Grace remained sitting. 'No, we are not an invading army or a group of spies. We look like you simply because we are you. We are just as human as you, I mean, the sapient population of this planet is. No, wait, that would include the dolphins and the whales too. Shite, you know what I mean, don't you, Logan?'

'Dolphins? What the fuck are you talkin' –.' _Oh, wait_. He wasn't a pure human. He was a crossbred bastard between a human and that shitty something that she was. 'I know what you mean,' he said and sat down again. 'So if you're tellin' the truth here then how come you have space travel and we, them, fuck, _Earthlings_ don't?' _This is ludicrous._

She thought about it before she answered: 'How much science fiction have you read?'

'What?'

'Scifi books. Have you read any?'

She seemed serious. 'I dunno. Several, some. Okay, a lot but what the hell about it?'

Grace laughed softly. 'Nothing wrong with that. I read quite a lot of that stuff and I actually have travelled between stars. Half of the books are not bad at all.' She scratched her brow. 'Right. Do you know what a seeder ship is?'

'Sounds familiar.' He tossed away what coffee there was in his mug and refilled it with her tea. It had a sweet taste to it, not sugary or anything like that, just sweet. The tea smelled like dried hay but he didn't taste it in the liquid as he drank. _Peculiar_ might be the suitable word here, he thought.
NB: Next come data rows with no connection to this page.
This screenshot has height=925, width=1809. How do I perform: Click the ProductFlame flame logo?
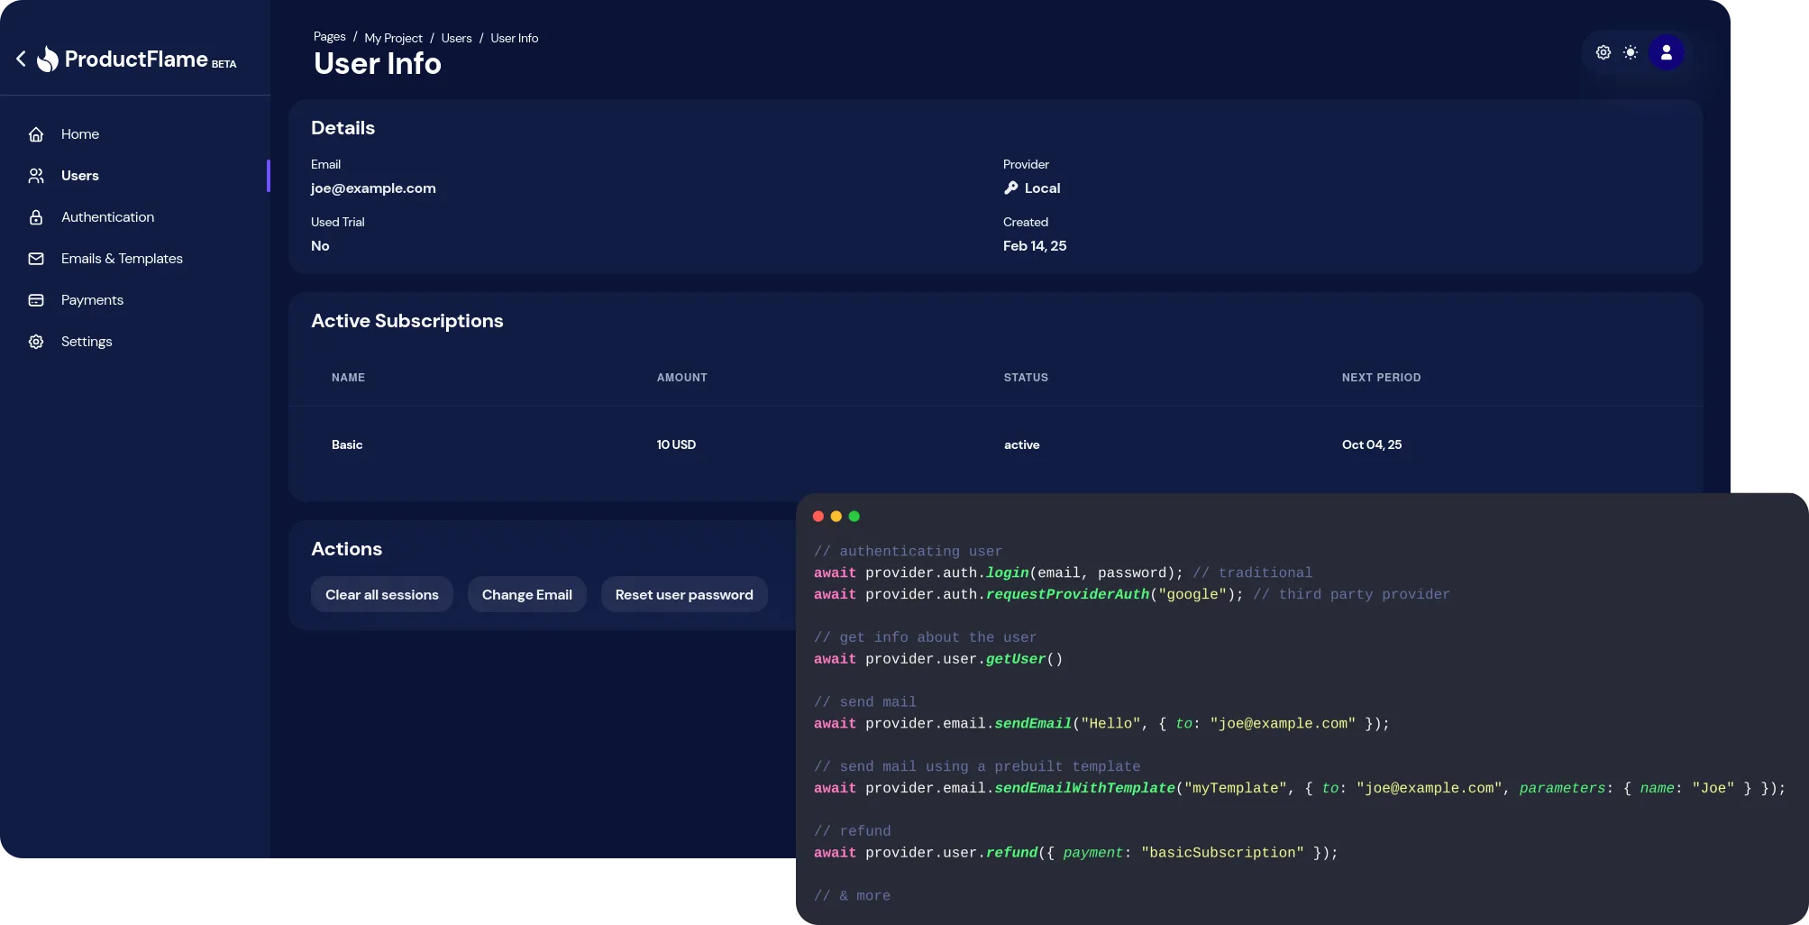pyautogui.click(x=48, y=60)
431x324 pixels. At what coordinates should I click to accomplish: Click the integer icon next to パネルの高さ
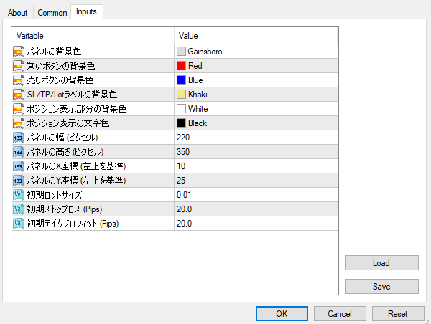point(19,152)
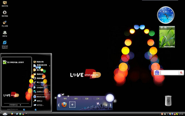This screenshot has height=116, width=185.
Task: Click the coffee cup Start button
Action: tap(5, 114)

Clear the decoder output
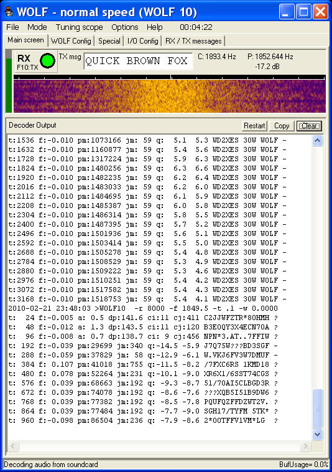click(309, 126)
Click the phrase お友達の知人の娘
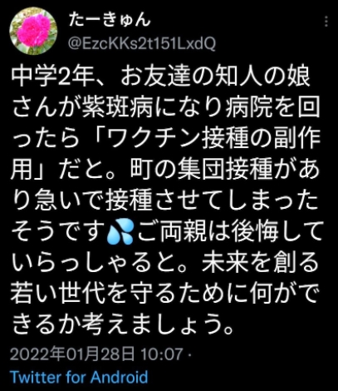 (215, 76)
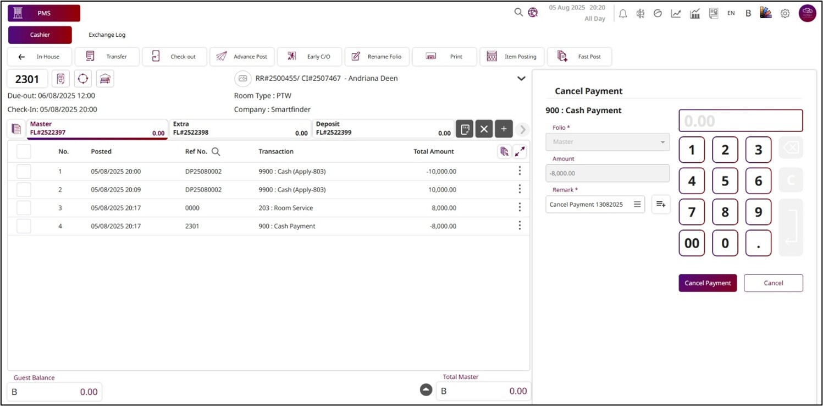Viewport: 823px width, 406px height.
Task: Search Ref No. using column magnifier icon
Action: pos(216,152)
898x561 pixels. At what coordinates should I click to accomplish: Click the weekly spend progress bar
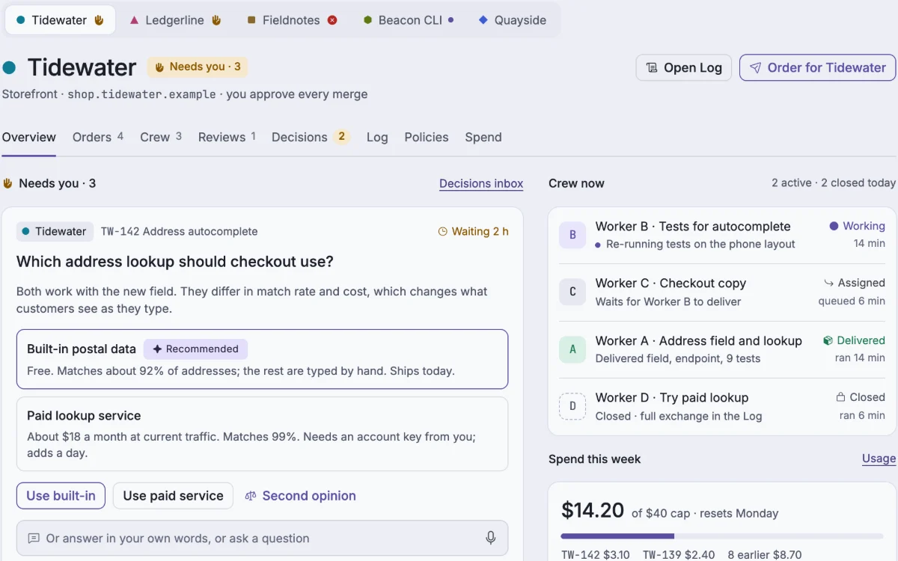click(x=722, y=536)
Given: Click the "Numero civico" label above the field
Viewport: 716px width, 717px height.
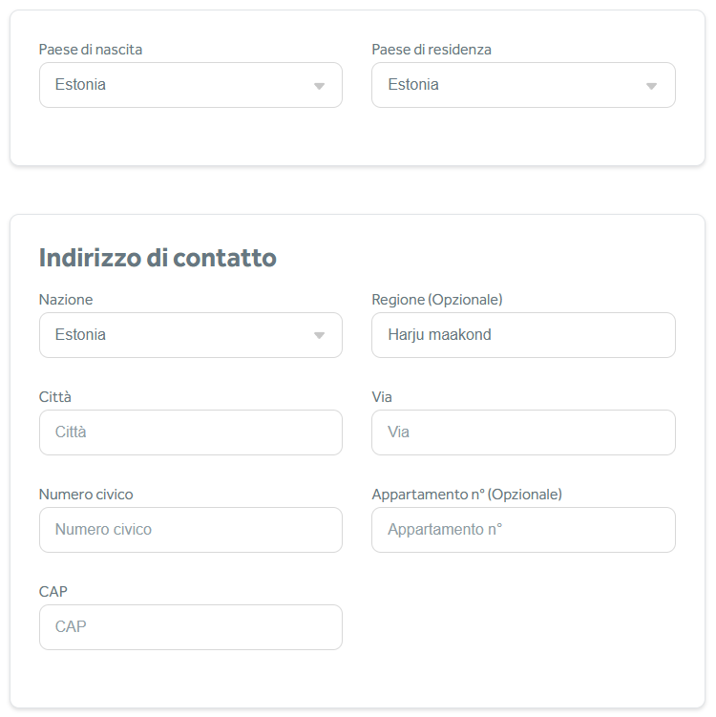Looking at the screenshot, I should pyautogui.click(x=86, y=495).
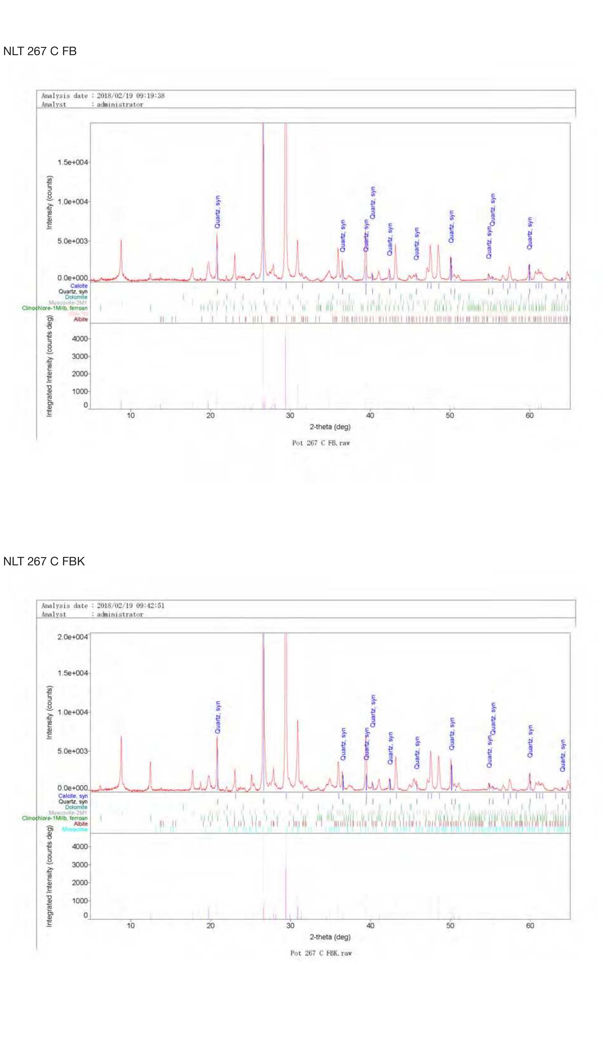Click the 2.0e+004 intensity axis tick label
The height and width of the screenshot is (1039, 605).
click(73, 637)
'There are different kinds but, listen, this will sound unreal, I know, but bear with me.' She finished her tea and put the mug away. 'Distances across the galaxy, between the stars and star systems are almost impossible to travel. It takes decades at the minimum, even with standard FTL, to cross them.'

'FTL?'

'Oh. Faster than light. There are engines that can reach faster than light speed, but there are limitations to their carrying capacity and it takes massive amounts of energy to run them. FTL engines are nifty but not the way to spread you species across the voids of the universe. You need huge, Behemoth-class freighters for that and they are slower, a way much slower. It takes about 1600 years for a freighter to travel here from the closest fully developed homeworld. So we use seeder ships.'

'So you are invaders.'

'Yes and no. We never seed planets that already support sapient cultures of sufficient level of complexity and technology but those are rare finds. Most of the suitable worlds we discover are open. We prefer planets with certain – physiological characters: oxygen, water, suitable sunlight and the overall composition of atmosphere but if we come across a planet that has potential but is not quite there yet, then we terraform it.' She put her mittens on. Logan hadn't even noticed she had been barehanded until then. 'It doesn't always work, like it didn't with your Mars, but given enough time and loving care it usually does.' She sounded regretful.

Logan felt like he had been lost in the translation. 'Mars?'

'Aye, you are living in a very, very special planetary system, you know. You have two rocky planets within ideal distance from a perfect star. We intended to terraform and seed both planets but there was some – problems with Mars and it failed. Pity, it would have been a beautiful place to call home. It still is a handsome world in its own right,' she said looking up as if seeing the planet hanging there above her head, 'It had rudimentary life still remaining when we first arrived, had had for aeons, and we tried to nurture it, to grow it into something more substantial – but it wasn't to be. It was too little too late.'

Logan shifted into more reclined position and extended his legs along the perimeter of the heat radiating from the fire. He wasn't sure at all what to think. It all sounded like so fantastical, unreal. Something a fiction writer might conjure up in his head.

'It does sound a bit daft, I know,' Grace said as if knowing what was going on in his mind.

'No shit.' Logan rubbed his face with his hands. 'I need a fuckin' drink.' He knew he should have brought something along.

'Sorry, can't help you there.'

'Nah, don't worry about it.' Logan leaned his head back on the rucksack. _To hell with it_. He might just as well let her tell all about it. 'Tell me about the seeder ships.' If nothing else it might turn out to be an entertaining story and he had all night to kill and no better ways to pass it.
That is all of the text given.